**TASK GOAL:** Wherever a line of the data contains "computer", copy that line.

**Source data:**

-=-=-

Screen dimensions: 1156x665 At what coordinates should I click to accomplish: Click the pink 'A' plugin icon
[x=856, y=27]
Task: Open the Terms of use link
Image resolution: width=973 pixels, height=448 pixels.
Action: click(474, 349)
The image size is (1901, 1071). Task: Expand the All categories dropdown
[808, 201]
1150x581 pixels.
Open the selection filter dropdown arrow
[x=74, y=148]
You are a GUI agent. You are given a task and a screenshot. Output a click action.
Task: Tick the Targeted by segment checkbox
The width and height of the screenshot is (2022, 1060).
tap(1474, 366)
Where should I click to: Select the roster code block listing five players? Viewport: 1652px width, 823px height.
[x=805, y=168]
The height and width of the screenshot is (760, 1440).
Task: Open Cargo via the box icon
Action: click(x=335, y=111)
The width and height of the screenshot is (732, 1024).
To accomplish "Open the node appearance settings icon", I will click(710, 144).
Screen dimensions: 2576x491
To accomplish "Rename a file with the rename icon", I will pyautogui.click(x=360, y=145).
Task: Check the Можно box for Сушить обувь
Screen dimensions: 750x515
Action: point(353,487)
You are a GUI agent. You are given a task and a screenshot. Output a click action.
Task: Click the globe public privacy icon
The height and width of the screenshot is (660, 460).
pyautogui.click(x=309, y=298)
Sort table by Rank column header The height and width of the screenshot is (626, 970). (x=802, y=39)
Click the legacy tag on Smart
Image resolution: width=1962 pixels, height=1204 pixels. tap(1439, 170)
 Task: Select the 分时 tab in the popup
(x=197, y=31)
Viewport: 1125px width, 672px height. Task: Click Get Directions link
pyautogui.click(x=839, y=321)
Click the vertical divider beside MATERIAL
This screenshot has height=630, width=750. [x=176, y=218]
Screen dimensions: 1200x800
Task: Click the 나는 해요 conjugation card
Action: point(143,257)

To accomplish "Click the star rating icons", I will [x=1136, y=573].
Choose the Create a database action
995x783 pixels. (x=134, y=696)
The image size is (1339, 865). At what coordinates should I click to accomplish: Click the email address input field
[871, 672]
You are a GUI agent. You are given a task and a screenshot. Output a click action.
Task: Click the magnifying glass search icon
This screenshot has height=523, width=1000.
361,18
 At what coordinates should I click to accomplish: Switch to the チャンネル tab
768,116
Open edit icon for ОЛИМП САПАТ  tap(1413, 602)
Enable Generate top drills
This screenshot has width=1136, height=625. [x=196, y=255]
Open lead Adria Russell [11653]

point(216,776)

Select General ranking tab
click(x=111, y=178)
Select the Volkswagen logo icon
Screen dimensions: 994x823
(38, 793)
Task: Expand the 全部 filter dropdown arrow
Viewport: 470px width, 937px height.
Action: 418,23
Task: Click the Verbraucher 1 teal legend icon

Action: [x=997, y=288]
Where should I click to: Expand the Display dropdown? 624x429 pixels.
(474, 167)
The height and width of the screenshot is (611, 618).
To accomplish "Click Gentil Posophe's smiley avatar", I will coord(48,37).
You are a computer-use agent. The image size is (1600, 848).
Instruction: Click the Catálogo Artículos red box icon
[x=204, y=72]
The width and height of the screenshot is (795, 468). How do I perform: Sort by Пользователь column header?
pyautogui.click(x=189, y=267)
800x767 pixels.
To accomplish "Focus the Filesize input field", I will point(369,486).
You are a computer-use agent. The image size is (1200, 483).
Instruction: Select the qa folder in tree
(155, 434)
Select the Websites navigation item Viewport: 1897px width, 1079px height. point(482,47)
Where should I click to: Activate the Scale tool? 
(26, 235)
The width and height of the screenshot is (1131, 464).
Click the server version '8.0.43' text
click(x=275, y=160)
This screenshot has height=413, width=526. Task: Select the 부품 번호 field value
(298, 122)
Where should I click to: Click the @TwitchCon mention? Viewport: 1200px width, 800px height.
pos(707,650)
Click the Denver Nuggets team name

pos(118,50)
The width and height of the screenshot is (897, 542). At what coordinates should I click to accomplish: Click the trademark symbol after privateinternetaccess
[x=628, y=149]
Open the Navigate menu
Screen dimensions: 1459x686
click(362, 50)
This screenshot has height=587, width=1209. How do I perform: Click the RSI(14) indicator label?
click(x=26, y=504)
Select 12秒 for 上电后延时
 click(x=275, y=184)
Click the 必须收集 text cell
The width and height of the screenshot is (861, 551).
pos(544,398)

-=-=-

**EXERCISE OUTPUT:**
You are a computer-use agent. The image size is (1600, 848).
You are a computer-use agent. The image size is (1200, 483).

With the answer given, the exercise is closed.